Pick out every line in the stored data below that contains the string "note", matching case exactly, and copy each one.

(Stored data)
____________________
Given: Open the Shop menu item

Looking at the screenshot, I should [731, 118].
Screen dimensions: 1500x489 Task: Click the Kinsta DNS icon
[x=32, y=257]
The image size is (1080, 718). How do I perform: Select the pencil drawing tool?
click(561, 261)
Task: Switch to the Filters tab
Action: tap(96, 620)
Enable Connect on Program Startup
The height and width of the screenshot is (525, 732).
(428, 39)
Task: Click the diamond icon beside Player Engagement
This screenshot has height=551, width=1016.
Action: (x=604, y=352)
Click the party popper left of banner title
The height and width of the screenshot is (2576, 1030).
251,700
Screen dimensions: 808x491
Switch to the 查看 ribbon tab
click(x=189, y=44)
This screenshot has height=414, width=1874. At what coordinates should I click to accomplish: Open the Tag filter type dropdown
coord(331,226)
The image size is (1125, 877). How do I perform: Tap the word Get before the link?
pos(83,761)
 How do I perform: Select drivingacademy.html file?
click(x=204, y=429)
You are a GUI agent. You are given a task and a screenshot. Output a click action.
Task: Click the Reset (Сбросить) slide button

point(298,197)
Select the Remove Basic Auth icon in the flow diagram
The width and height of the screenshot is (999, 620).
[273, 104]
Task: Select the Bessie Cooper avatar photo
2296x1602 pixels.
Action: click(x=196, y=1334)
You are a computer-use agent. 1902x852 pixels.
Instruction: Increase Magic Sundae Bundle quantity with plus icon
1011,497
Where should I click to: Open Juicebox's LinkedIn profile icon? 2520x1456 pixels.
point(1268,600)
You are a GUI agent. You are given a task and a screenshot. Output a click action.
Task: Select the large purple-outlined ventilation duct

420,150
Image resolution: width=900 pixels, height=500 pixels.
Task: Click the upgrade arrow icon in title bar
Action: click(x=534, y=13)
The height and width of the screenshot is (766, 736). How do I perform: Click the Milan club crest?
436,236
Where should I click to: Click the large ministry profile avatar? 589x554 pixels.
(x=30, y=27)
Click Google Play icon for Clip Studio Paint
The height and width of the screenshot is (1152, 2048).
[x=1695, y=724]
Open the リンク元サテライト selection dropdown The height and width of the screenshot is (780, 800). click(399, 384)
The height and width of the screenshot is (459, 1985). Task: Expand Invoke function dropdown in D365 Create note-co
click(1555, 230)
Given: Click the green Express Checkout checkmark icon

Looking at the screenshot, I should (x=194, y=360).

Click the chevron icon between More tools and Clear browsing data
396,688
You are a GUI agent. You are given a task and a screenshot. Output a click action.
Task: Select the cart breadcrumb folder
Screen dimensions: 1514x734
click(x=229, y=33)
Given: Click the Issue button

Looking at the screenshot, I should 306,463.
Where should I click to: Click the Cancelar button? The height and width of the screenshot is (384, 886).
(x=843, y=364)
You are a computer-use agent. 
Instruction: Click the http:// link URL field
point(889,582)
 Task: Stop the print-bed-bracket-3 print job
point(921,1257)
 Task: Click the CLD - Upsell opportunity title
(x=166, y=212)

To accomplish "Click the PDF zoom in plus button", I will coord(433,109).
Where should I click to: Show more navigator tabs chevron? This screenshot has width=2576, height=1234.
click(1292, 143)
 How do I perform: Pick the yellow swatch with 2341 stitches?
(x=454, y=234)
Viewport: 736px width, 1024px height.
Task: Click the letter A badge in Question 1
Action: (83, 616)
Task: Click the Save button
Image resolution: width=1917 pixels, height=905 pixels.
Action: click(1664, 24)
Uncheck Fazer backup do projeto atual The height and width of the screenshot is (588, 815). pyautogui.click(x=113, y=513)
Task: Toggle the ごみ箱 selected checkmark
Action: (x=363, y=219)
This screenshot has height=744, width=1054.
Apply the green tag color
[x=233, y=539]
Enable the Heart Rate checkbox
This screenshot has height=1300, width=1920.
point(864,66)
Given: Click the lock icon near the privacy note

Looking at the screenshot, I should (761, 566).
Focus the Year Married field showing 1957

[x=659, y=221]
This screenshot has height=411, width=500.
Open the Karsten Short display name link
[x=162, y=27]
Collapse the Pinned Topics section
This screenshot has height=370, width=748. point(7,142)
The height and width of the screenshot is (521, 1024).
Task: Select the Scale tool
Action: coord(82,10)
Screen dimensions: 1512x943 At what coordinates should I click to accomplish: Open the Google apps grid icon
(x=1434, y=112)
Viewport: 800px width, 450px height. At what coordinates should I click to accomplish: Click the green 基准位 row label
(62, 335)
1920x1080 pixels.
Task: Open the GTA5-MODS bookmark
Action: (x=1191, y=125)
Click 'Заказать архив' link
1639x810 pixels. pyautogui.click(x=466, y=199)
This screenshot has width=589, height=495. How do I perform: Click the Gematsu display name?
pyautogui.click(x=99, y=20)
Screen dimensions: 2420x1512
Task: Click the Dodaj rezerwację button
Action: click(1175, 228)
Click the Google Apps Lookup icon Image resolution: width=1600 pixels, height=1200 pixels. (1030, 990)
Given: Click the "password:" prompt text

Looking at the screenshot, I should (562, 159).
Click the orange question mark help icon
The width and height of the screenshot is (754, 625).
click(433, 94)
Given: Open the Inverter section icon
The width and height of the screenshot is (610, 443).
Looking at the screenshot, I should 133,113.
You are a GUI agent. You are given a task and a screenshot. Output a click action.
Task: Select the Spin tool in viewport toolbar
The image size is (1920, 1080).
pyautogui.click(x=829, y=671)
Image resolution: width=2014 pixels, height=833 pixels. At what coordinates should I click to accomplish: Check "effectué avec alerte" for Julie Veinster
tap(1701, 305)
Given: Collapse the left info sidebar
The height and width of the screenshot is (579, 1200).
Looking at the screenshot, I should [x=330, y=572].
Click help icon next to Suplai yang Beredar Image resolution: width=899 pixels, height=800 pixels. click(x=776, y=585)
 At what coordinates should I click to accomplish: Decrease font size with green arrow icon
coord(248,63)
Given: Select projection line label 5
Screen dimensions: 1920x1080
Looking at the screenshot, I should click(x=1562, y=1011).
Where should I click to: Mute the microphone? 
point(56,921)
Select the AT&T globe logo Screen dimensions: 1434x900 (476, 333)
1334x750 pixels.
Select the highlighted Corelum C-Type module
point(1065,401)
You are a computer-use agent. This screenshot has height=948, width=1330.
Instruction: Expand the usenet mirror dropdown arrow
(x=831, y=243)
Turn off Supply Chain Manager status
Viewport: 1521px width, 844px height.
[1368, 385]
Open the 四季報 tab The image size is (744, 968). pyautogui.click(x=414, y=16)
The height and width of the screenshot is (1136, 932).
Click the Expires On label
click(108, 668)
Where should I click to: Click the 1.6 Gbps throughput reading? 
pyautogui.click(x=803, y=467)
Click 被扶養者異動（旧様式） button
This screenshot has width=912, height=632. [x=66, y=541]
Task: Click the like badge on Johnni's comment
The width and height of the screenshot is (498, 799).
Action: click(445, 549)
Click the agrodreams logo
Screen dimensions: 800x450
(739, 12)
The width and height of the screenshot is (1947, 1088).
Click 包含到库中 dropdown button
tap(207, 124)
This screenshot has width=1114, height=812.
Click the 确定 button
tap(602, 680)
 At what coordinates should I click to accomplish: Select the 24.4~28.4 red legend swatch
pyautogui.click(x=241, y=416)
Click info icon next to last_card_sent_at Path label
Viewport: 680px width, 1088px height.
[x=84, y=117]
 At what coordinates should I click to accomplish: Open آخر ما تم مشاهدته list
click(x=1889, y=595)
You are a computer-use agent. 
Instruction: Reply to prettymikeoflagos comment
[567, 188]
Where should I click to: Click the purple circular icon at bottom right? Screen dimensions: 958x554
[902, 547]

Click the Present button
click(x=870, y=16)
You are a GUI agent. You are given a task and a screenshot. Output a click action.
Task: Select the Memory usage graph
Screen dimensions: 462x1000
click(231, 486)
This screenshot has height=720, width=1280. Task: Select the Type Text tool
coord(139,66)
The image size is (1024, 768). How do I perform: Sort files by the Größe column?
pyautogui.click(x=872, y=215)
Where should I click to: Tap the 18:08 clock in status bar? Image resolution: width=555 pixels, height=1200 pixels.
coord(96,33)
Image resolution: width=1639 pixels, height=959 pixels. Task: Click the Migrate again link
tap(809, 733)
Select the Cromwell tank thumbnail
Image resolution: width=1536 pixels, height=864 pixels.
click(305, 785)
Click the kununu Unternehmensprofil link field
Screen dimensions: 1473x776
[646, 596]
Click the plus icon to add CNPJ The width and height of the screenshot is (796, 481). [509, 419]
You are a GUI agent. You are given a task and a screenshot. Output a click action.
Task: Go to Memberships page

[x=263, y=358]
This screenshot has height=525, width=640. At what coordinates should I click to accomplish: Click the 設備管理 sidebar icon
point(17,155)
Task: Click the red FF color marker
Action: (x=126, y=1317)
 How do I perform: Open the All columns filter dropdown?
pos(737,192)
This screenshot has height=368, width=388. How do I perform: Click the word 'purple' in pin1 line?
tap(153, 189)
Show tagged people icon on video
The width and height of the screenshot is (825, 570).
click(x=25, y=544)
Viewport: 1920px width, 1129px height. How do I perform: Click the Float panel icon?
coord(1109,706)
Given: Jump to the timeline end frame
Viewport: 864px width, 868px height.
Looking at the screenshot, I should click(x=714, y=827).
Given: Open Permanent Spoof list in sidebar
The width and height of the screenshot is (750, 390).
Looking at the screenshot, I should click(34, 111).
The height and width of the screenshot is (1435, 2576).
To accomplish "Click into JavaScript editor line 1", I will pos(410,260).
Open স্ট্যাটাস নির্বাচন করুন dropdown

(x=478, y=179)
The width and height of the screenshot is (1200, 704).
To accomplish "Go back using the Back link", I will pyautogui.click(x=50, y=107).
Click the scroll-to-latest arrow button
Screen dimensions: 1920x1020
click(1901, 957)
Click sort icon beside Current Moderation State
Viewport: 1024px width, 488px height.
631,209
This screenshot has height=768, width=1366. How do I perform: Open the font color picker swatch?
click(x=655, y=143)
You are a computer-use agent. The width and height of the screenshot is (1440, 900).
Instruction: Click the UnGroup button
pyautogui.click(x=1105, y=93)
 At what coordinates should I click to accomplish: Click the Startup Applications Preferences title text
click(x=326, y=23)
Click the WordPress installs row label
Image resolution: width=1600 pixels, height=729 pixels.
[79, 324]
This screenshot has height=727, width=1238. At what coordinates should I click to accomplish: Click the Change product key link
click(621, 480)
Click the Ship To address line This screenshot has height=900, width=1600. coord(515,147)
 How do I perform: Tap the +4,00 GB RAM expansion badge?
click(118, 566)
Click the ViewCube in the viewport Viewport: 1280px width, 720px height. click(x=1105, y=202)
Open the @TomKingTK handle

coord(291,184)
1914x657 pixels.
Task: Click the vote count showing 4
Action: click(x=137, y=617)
____________________
> SOLUTION
The height and width of the screenshot is (459, 1985). Task: Expand Invoke function dropdown in D365 Create note-co
Given: Click the lock icon near the privacy note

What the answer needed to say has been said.